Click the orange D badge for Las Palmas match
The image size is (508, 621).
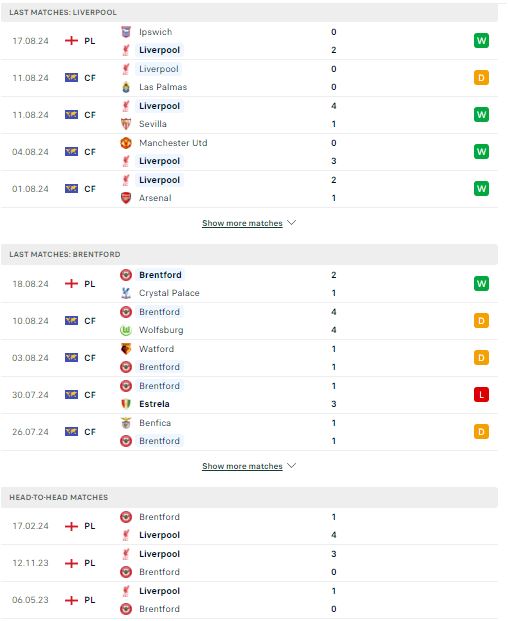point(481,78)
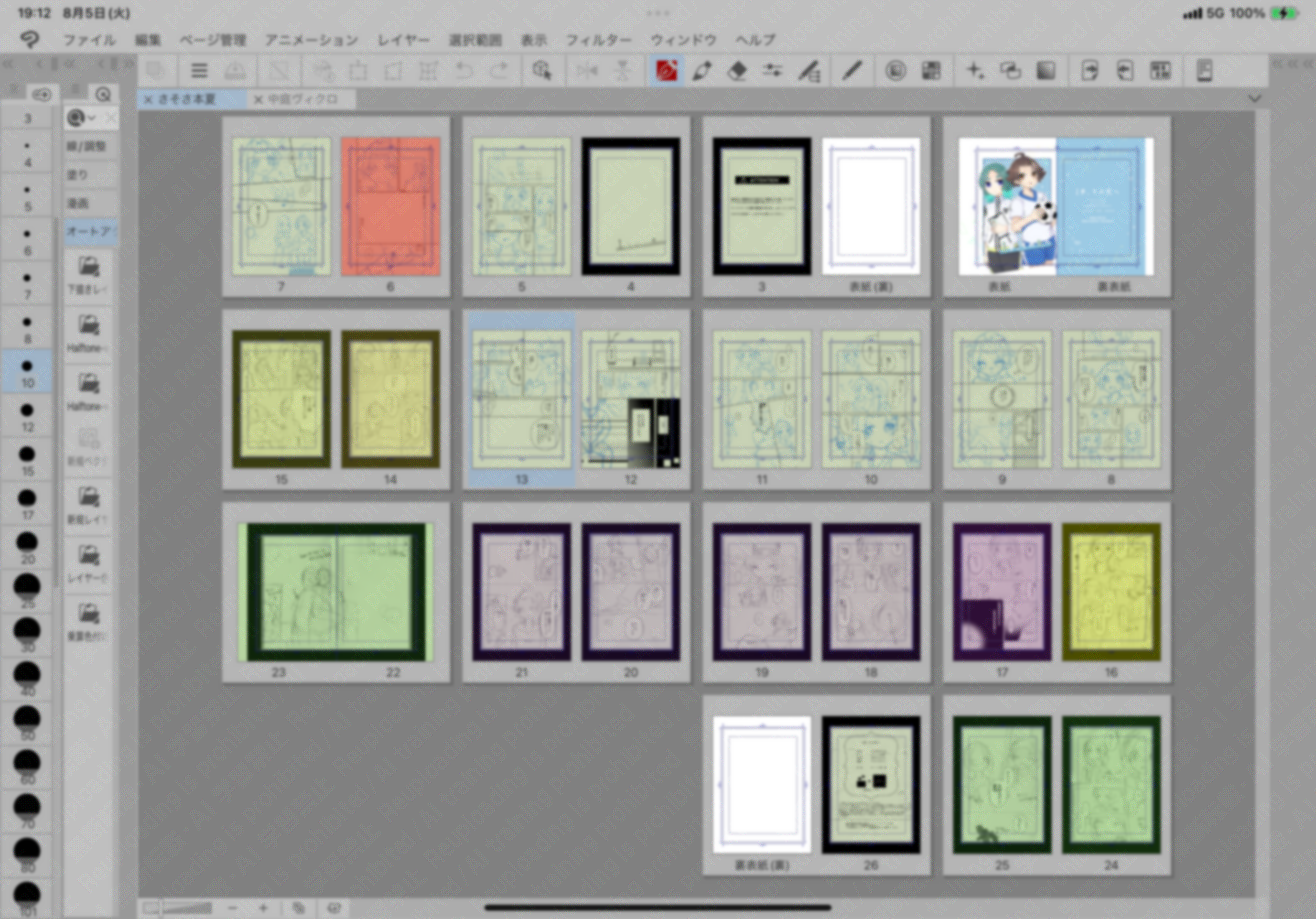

==

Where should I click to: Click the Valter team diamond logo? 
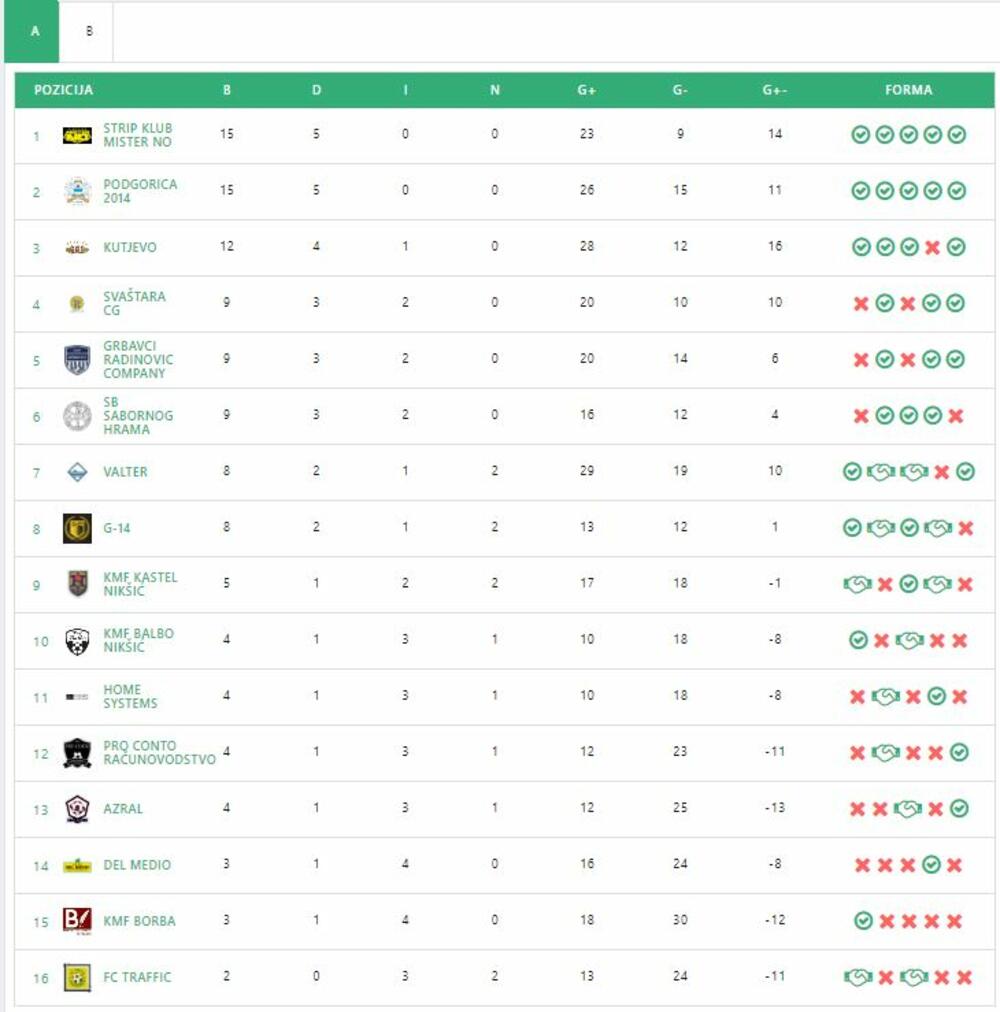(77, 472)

Short task: In the material from the line containing "Click the orange D badge for Las Palmas match" through the line containing "point(481,78)", inclusive, substitute "yellow" for "orange" and write those lines out again with nothing else changed. Omit the pictures.

Task solution:
Click the yellow D badge for Las Palmas match
The image size is (508, 621).
point(481,78)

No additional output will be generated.